ジヴェルニーの庭、自然の慈しみ

初めてフランスを訪れた2015年春、着いた翌日オプショナルツアーでジヴェルニーへ行った。

パリ郊外ノルマンディー地方の入口に位置するジベルニー村には、印象派絵画の巨匠クロード・モネが晩年を過ごした家が今もそのままあり、春から秋まで一般公開されている。

モネが愛した庭として有名な「ジヴェルニーの庭園」。43歳のときから生涯の半分をこの庭とアトリエのある邸宅で過ごして、創作以外のほとんどの時間は庭仕事をしていたと云われている。

創造力のおもむくままに一生をかけて改良を重ねて、この庭への愛情を手放すことがなかったモネ。「睡蓮」の連作をはじめ、作品はもちろんのこと、印象派から抽象絵画の先駆者の魂を導く光がここにあったようです。 モネの死後に、放置されてしまった庭は、多くの協力者を得て再現されました。

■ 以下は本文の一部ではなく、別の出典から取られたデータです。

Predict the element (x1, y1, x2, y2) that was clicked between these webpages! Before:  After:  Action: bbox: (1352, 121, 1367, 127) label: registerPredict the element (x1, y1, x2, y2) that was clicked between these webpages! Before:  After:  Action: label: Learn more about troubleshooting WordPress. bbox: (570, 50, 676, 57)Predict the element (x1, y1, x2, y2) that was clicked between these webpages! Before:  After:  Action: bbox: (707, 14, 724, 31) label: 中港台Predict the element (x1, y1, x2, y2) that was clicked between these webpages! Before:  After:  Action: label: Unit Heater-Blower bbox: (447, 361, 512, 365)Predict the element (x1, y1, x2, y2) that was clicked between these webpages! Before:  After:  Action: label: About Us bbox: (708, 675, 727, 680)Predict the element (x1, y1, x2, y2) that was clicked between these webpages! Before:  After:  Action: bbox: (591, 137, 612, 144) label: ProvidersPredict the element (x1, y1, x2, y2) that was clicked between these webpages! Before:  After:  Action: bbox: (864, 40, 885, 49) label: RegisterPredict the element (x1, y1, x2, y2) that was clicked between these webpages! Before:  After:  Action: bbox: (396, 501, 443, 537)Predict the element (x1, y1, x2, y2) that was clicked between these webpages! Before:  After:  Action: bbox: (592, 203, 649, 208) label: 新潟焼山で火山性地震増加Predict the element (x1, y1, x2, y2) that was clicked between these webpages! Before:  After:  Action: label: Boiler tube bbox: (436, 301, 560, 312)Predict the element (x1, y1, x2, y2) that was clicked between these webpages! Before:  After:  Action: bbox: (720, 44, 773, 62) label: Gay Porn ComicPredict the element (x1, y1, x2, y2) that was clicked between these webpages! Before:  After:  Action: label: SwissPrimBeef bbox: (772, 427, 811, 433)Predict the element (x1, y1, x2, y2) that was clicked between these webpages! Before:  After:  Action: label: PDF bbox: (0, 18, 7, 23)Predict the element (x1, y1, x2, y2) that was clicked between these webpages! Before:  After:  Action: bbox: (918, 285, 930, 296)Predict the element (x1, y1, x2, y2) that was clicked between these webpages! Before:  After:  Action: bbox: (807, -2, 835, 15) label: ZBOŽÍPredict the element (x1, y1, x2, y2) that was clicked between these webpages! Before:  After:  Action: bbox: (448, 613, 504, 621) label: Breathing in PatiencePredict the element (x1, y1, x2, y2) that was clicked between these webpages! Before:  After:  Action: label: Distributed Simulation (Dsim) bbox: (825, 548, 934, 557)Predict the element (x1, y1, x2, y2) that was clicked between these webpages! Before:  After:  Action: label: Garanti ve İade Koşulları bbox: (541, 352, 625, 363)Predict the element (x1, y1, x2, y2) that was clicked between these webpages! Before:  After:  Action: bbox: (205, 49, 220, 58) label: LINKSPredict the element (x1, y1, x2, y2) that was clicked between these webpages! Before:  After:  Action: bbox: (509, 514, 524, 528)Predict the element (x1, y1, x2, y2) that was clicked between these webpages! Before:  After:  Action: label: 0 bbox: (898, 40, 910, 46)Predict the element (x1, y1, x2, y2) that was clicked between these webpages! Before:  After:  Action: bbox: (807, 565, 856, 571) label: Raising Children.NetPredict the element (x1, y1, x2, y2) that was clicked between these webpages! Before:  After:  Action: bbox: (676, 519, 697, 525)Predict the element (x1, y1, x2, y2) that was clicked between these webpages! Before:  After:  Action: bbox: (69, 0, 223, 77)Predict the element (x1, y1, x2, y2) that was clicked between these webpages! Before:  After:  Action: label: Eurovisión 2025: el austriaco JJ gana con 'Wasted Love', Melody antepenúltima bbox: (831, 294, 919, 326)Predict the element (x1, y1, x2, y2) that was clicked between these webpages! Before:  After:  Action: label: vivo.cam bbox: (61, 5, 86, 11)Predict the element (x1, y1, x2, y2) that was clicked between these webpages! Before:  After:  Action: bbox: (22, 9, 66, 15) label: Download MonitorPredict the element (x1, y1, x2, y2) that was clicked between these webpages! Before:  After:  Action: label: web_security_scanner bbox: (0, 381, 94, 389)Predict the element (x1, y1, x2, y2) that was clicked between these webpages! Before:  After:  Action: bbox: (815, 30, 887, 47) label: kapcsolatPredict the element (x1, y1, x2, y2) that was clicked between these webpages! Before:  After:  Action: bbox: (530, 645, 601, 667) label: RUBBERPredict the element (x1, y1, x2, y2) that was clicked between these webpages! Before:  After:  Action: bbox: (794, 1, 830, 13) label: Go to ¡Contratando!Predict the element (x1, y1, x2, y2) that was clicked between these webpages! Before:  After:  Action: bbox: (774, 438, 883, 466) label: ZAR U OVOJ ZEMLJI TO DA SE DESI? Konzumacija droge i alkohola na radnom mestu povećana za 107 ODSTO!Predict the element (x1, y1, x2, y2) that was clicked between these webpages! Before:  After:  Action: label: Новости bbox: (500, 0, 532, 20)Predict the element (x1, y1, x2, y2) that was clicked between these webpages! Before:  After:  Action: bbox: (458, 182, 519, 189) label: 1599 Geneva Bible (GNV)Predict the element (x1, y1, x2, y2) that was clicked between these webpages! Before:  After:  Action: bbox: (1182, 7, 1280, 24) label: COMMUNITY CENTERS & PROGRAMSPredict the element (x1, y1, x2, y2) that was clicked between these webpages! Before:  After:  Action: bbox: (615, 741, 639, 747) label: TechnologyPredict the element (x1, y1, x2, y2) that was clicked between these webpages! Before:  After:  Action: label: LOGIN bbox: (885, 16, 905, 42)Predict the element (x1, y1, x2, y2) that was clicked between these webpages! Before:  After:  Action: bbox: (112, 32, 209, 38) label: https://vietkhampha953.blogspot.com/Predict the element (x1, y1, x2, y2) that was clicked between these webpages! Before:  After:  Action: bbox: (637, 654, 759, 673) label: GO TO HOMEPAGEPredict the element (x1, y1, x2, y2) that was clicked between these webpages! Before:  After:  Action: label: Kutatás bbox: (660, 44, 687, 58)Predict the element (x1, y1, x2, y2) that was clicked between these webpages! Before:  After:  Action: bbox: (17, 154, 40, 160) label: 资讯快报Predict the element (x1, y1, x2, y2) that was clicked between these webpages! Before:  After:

ところどころ日本風があって彼の好みが判るけど、西洋の風合いも感じられて、とても個性的な忘れられない印象を残してくれました。

そして、「睡蓮」で有名な池がリアルに残っています。

アトリエと住居としてモネが過ごした家には、当時使用してた家具やインテリアがそのまま保存されており、中でもダイニングルームの壁を飾る莫大な数の貴重な浮世絵画は圧巻でした。モネは日本開国前の1860年代の早い時期から浮世絵を収集していたそうだ。

モネの家は戦争の影響で大きな損傷がありましたが、もちろん現在は当時の色が蘇っています。モネとその家族が暮らしていた家はやはり光がたくさん入るようになっている印象でした。

印象派の目標であった自然光を再現することが広い窓の作りからも伺えます。残念ながら、家の中の写真は残っていませんでした。

ジヴェルニーは少し小高い丘に沿ってある小さな古い村。モネはパリなどでの制作活動の後、この街で晩年を安静に過ごしました。そしてセーヌ川流域に位置するこの村は印象派の画家たちにとってとても重要な場所でした。20世紀初頭にはモネに憧れたアメリカ人印象派の画家たちが村に滞在したということもあり、村にはたくさんのギャラリーがあるようです。